Reading roundup: A few other stories that popped up this week:
— The World Wide Web turned 25 this week, and its creator, Tim Berners-Lee, called for a digital bill of rights protecting its freedom, openness, and neutrality. He spoke in particular about his concern over net neutrality and also gave an Ask Me Anything on Reddit on the topic. Cory Doctorow of BoingBoing also urged Berners-Lee to reconsider his support for digital rights management technology in web browsers.
— Chartbeat CEO Tony Haile wrote an illuminating article at Time drawing some surprising conclusions from web tracking data, including that what people share doesn’t correlate with how long they spend reading it and native ads don’t get nearly the engagement that un-sponsored content gets. Recode’s Peter Kafka looked at the implications for native advertising, and journalism professor Jeff Jarvis examined ways to measure web use better.
— The New York Times previewed its new NYT Now app at SXSW this week, giving a glimpse of its cheaper, more simplified version of its main app. Times public editor Margaret Sullivan gave some of the details of the app and the paper’s goal behind it (including the nearly 20 editorial staffers working on it), and Mashable gave some more information on the app.

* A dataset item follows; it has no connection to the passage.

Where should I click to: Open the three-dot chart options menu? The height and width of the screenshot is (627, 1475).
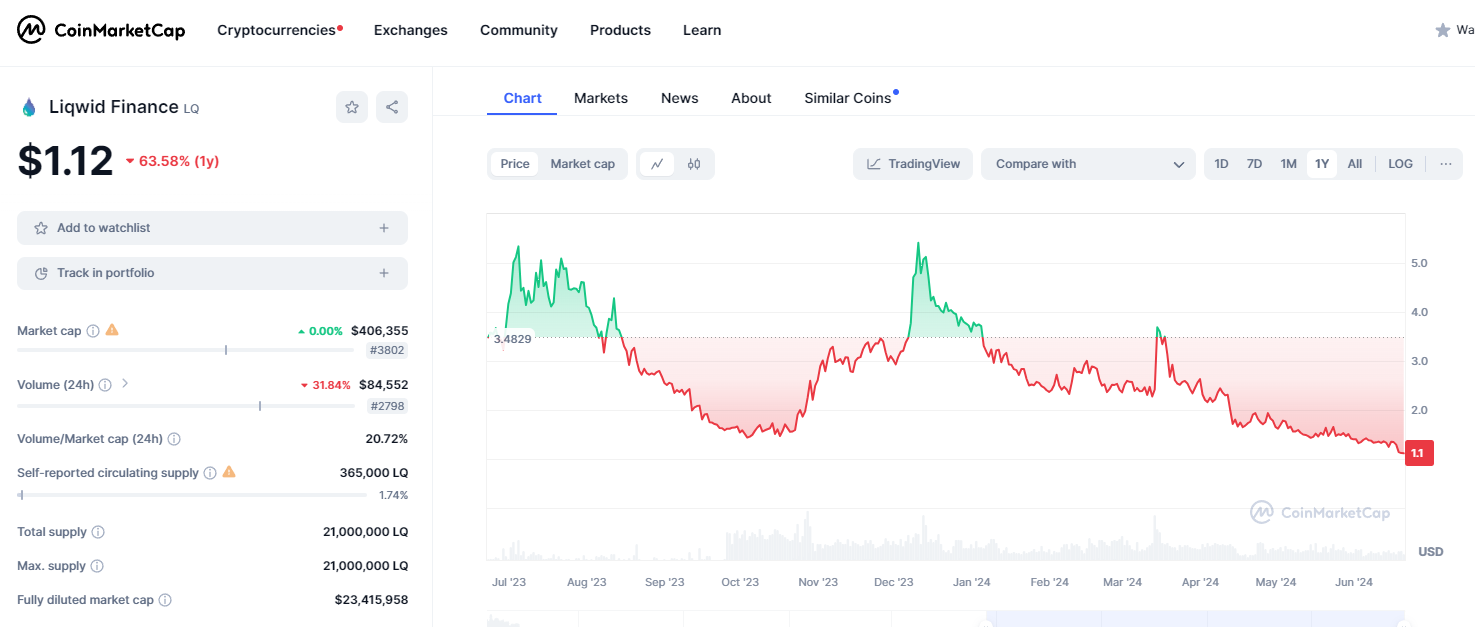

— The BBC launched a redesigned version of its iPlayer and announced it’s planning to launch online-only channels. It was also reported to be considering scrapping the license fee that funds it through licenses on TVs in the U.K. in favor of a subscription plan, though it denied that report.
— Finally, Stuart Dredge at The Guardian wrote a smart piece on the ascendant gatekeeping role of algorithms in determining what news reaches us and how.